The sanctuary county movement has swept numerous states. Pro-gun counties have made their voices very clear to anti-gun legislators typically centered around large cities. There’s even one state that’s basically a sanctuary all by itself (Kansas).

In fact, the idea of sanctuary states is an interesting proposition. In theory, states should be able to decide if they’re going to deal with unconstitutional regulations from the federal government or not. States are supposed to maintain some degree of sovereignty.

Apparently, a lawmaker in Michigan thinks it’s a pretty good idea too.

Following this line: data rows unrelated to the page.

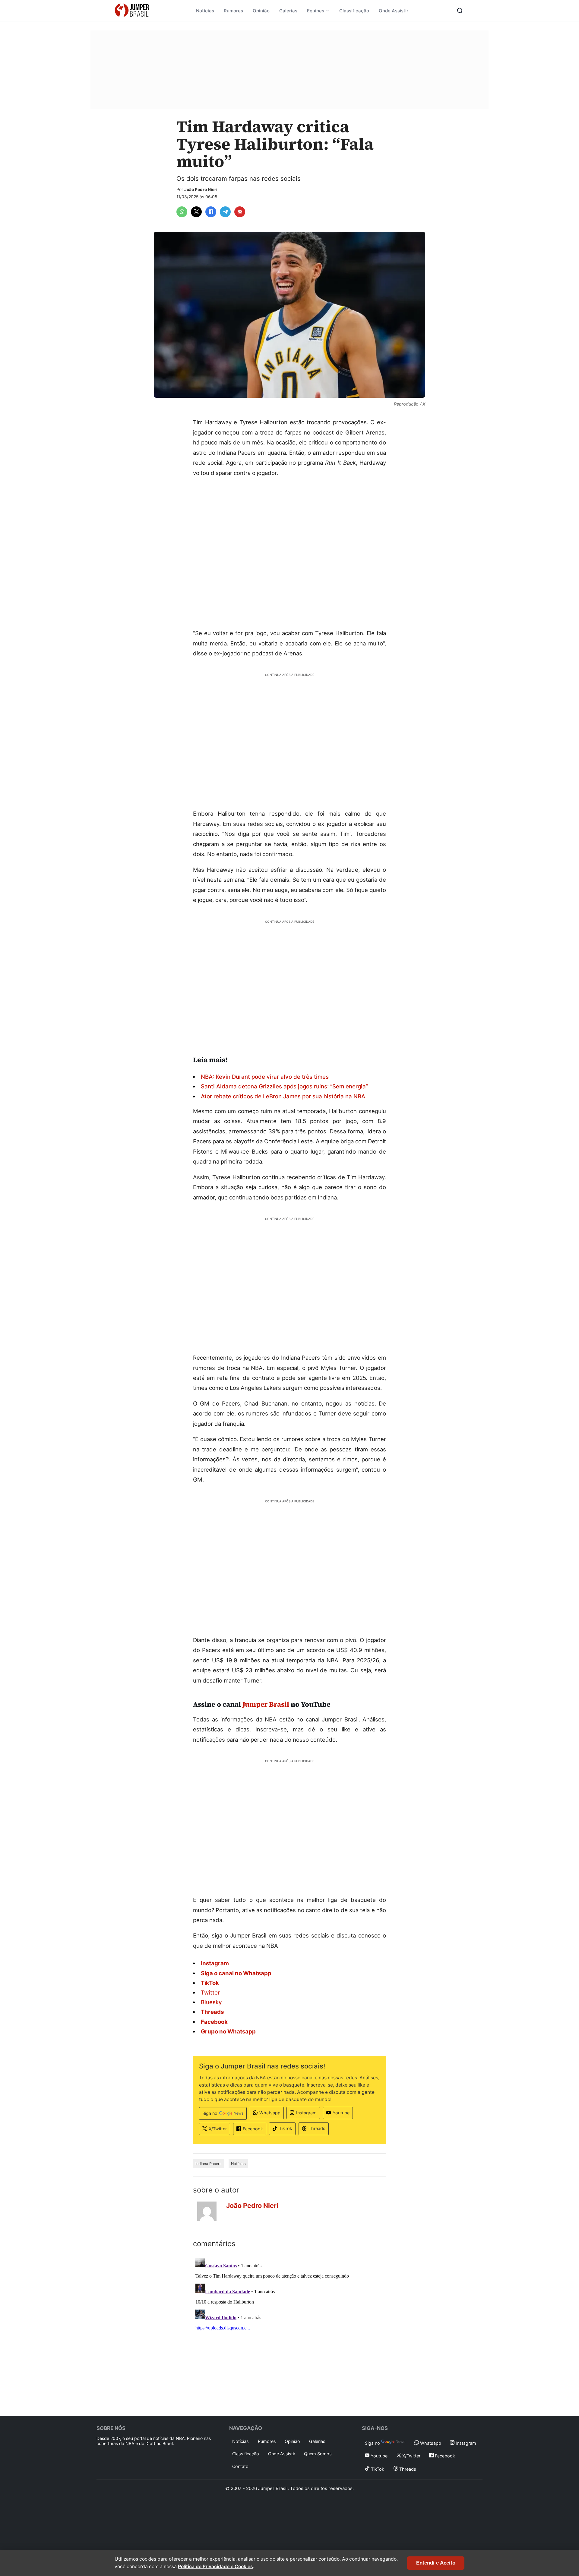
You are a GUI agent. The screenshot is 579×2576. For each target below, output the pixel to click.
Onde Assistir (393, 11)
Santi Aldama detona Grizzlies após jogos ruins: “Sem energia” (284, 1086)
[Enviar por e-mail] (239, 211)
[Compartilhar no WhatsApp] (181, 211)
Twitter (210, 1992)
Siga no (209, 2113)
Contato (240, 2466)
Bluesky (211, 2002)
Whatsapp (269, 2112)
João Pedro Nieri (200, 189)
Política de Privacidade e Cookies (215, 2566)
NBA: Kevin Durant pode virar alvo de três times (265, 1076)
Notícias (205, 11)
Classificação (354, 11)
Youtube (341, 2112)
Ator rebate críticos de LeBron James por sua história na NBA (283, 1096)
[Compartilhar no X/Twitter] (196, 211)
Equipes (315, 11)
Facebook (253, 2128)
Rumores (233, 11)
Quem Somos (318, 2453)
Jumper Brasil (265, 1704)
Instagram (306, 2112)
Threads (316, 2128)
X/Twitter (218, 2128)
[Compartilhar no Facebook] (210, 211)
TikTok (285, 2128)
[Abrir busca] (459, 10)
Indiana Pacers (208, 2163)
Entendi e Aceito (435, 2563)
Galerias (288, 11)
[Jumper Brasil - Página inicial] (132, 10)
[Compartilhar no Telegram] (225, 211)
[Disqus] (289, 2330)
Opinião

State Rep. Gary Eisen (R-St. Clair Twp.) has introduced several resolutions to protect Second Amendment rights, both at the state and local level.

They include House Resolution 219 which would declare Michigan a sanctuary state and “fully affirm its support of the rights ensured and protected by the constitutions of the United States and Michigan, including the rights of law-abiding citizens to keep and bear arms.”

The sanctuary state resolution was introduced Jan. 21 and wasn’t on the Tuesday House Judiciary Committee agenda, but Eisen referred to it anyway. The measure was instead referred to the House Committee on Government Operations.

The resolution expresses concern about legislation in the Michigan Legislature and Congress that supporters say would infringe on gun rights. It urges federal and state agencies to preserve the right to bear arms.

Copies of the resolution would be sent to the president of the U.S. Senate, Vice President Mike Pence, U.S. House Speaker Nancy Pelosi (D-Calif.) and all Michigan U.S. Senate and House members.

I like it.

I don’t think it has a hope in hell of passing, though I’d love to be wrong on that. Still, I like it.

Lawmakers need to be reminded that while they may represent a specific set of people, the legislation they push has ramifications well outside their electoral bubble. Pelosi doesn’t care about the needs of farmers in Oklahoma because she’s elected by people in San Francisco, but measures like this can remind them that those farmers in Oklahoma matter too.

But that only matters if measures like these pass. Even if they don’t have any real force of law in the long run–and I’m not saying they don’t or won’t. That’s a matter best left up to attorneys–they make a point that needs to be made again and again to the urban elites. They need to be reminded that people live in flyover country, and our needs have to be taken seriously, as well.

So yeah, I do want Eisen’s measure to pass. I don’t think it will, mostly because while Republicans have a somewhat slim majority in the legislature, too many of them won’t back a measure like this for whatever reasons. Some of those reasons are truly legitimate, like believing sanctuaries have no place anywhere. Others don’t have the cajones to make a stand.

Either way, I don’t see this one passing, which is a shame.

Once again, though, I hope I’m wrong.